──────── SUPPLIED DATA ────────

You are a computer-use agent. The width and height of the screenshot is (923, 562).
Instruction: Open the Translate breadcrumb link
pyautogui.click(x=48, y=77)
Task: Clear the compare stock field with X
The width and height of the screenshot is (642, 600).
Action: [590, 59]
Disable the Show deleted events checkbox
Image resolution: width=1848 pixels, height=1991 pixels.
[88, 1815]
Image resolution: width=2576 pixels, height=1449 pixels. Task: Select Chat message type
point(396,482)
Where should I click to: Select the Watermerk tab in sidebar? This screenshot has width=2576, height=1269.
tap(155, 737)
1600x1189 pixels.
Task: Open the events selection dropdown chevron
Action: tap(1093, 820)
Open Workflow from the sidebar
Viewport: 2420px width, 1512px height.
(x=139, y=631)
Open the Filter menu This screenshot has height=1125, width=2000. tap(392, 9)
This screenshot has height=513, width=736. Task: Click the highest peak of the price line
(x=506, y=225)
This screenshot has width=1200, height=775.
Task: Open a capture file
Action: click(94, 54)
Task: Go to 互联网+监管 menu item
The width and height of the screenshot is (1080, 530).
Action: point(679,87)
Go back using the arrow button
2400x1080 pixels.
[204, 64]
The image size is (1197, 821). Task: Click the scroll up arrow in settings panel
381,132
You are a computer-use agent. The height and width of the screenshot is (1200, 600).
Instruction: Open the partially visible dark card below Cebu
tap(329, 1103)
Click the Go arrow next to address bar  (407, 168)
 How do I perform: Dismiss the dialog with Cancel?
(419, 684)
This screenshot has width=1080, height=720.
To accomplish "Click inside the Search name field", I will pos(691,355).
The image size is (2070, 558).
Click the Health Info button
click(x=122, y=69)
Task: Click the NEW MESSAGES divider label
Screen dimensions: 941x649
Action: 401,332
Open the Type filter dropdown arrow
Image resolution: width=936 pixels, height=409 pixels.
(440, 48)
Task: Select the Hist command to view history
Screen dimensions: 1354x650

────────

Copy out the items word for word, from the line holding "This screenshot has width=1080, height=720." through the end of the items, both ends included.

This screenshot has width=1080, height=720.
To accomplish "Click inside the Search name field", I will pos(691,355).
The image size is (2070, 558).
Click the Health Info button
click(x=122, y=69)
Task: Click the NEW MESSAGES divider label
Screen dimensions: 941x649
Action: 401,332
Open the Type filter dropdown arrow
Image resolution: width=936 pixels, height=409 pixels.
(440, 48)
Task: Select the Hist command to view history
Screen dimensions: 1354x650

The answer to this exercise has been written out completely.